映画で観る、難聴やろう文化|DJ TOSHIKIのオトノイロ #16
今回は、聴覚障害やろう文化をテーマにした映画を紹介したいと思います。
聞こえる方にとっては「聞こえない」ということがどういうことなのか理解することは難しいことだし、学ぶ機会も少ないと思います。でも、身近にいる「聞こえない・聞こえにくい」方が、どういう生活をしているのか?聞こえる方とどのようにコミュニケーションをとっているのか?を知るためには、映画を観るのもひとつの方法だと思います。しかも、作品として面白ければより最高ですよね。
まずは、2022年のアカデミー賞3部門を受賞した作品『コーダ あいのうた』です。(少しネタバレになるかもしれないので、知りたくない方は先に映画を観てくださいね)
映画が好きな方や手話などに興味がある方はすでに観ているかもしれないですが、2022年公開の話題作です。4人家族の中で一人だけ耳が聞こえる主人公ルビーの、家族との関係性や大好きな歌うことへの想いなど、人間味溢れるドラマとなっています。
耳が聞こえない、または聞こえにくい親の元で育つ子供のことをCODA(コーダ)と言いますが、子供の頃から親の通訳代わりをするということはよくあるようです。この映画でもいろんな場面でルビーが通訳をして、ときどき笑える通訳もあるので楽しく観られます。
この映画で自分が印象に残ったシーンがふたつあります。ひとつ目は、合唱サークルの発表会でルビーがソロで歌うシーン。家族3人はルビーの歌声が聞こえないので、上手いのか下手なのかもわかりません。でも周りの観客の表情や感動して涙している人を見て、ルビーの歌声が素晴らしいと知るんです。最近まで、自分の娘が音楽を好きなことも知らなかった家族が、楽しそうに歌っている娘を嬉しそうに見ているシーンがとても印象的です。
ふたつ目は、発表会から帰った後に自宅の外でする、父親フランクとルビーの会話シーン。フランクが今日歌った曲がどういう曲なのかルビーに聞き、歌ってくれと頼みます。フランクは歌声は聞こえないので、ルビーの喉に手をあてて振動を感じようとするんです。「娘の歌声を聴いてみたい、感じたい」というフランクの父親としての気持ちがすごく伝わってくる印象に残るシーンです。
「コーダ あいのうた」は、家族の感動的なヒューマンドラマですが、ユーモアも交えて、CODAとは何か?ということを分かりやすく描いているとても良い映画です。
次に紹介する映画は、ロックバンドのドラマーの主人公が急に聴覚を失うという、映画やドラマでは少し珍しい中途失聴がテーマの作品。2021年公開の『サウンド・オブ・メタル 〜聞こえるということ〜』です。

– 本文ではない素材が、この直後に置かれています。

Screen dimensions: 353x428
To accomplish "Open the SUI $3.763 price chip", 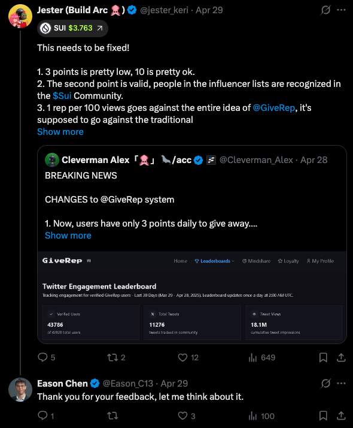I will 72,28.
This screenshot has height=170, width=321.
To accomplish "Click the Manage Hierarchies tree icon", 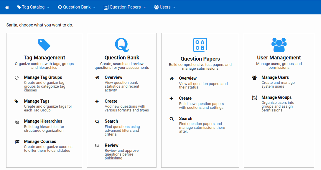I will click(17, 121).
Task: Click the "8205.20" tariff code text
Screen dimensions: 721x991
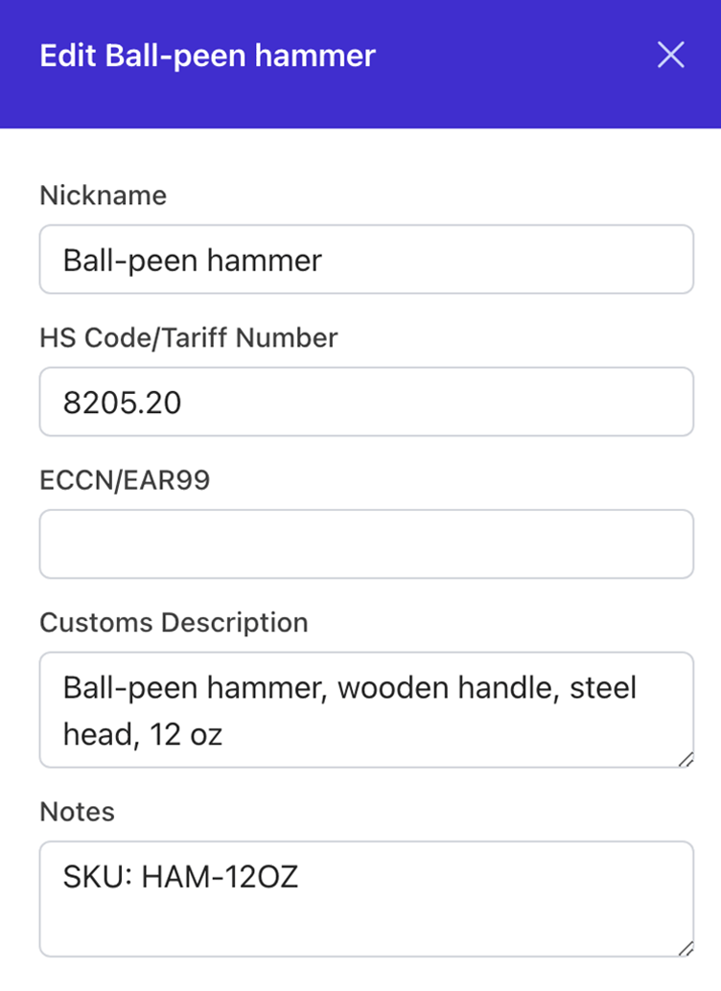Action: click(x=122, y=403)
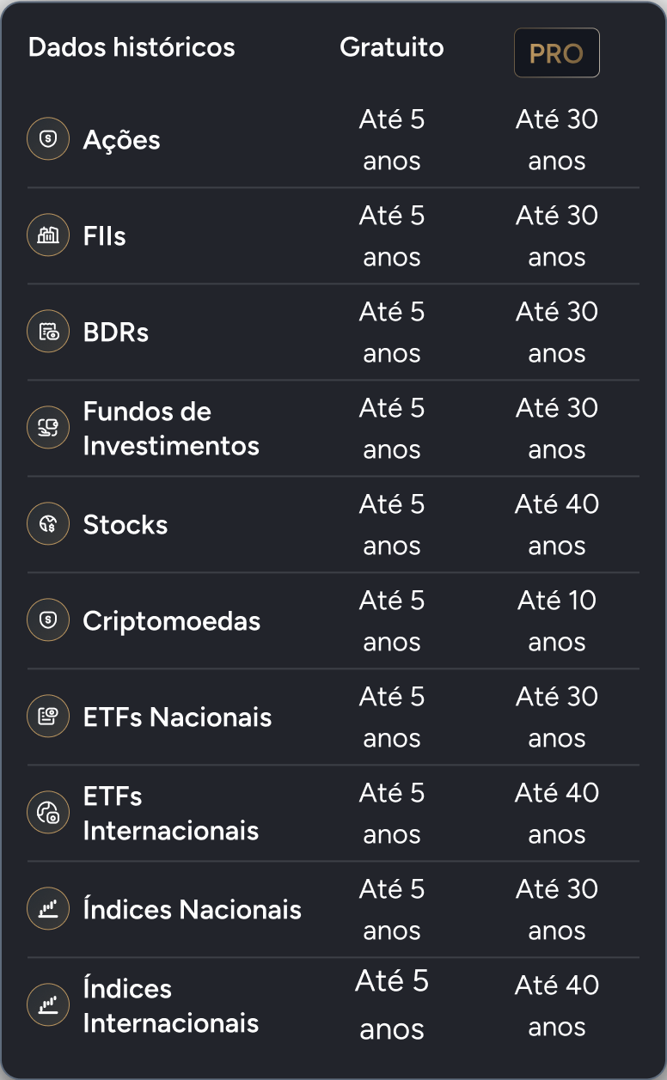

主人公のルーベンは恋人とふたりでバンドを組み、トレーラーハウスでツアーを回っていましたが、突然聴覚を失います。そして、恋人の勧めもあってろう者の支援コミュニティ施設へ入所し、そこでは手話やろう文化を学んだり、Deafの子供達と交流したり、少しずつろう者のコミュニティに溶け込んでいきます。ですが、以前の自分に戻りたい気持ちも捨てきれず、人工内耳(インプラント)の手術を受け、恋人に会いに行くというストーリーです。
この映画は、アカデミー賞で音響賞を受賞するほど、サウンドにこだわって作られています。主人公の耳が聞こえづらくなっていく様子や、人工内耳の手術を受けた後の聞こえ方などが音で表現されており、聞こえにくいということを疑似体験することが出来るんです。もちろん聞こえ方は人によって違うので、難聴の方が全員同じように聞こえているわけではないと思いますが、とても印象に残る体験になると思うのでぜひ観て欲しいと思います。(ヘッドフォンで観るとよりリアルに感じることができるのでオススメ)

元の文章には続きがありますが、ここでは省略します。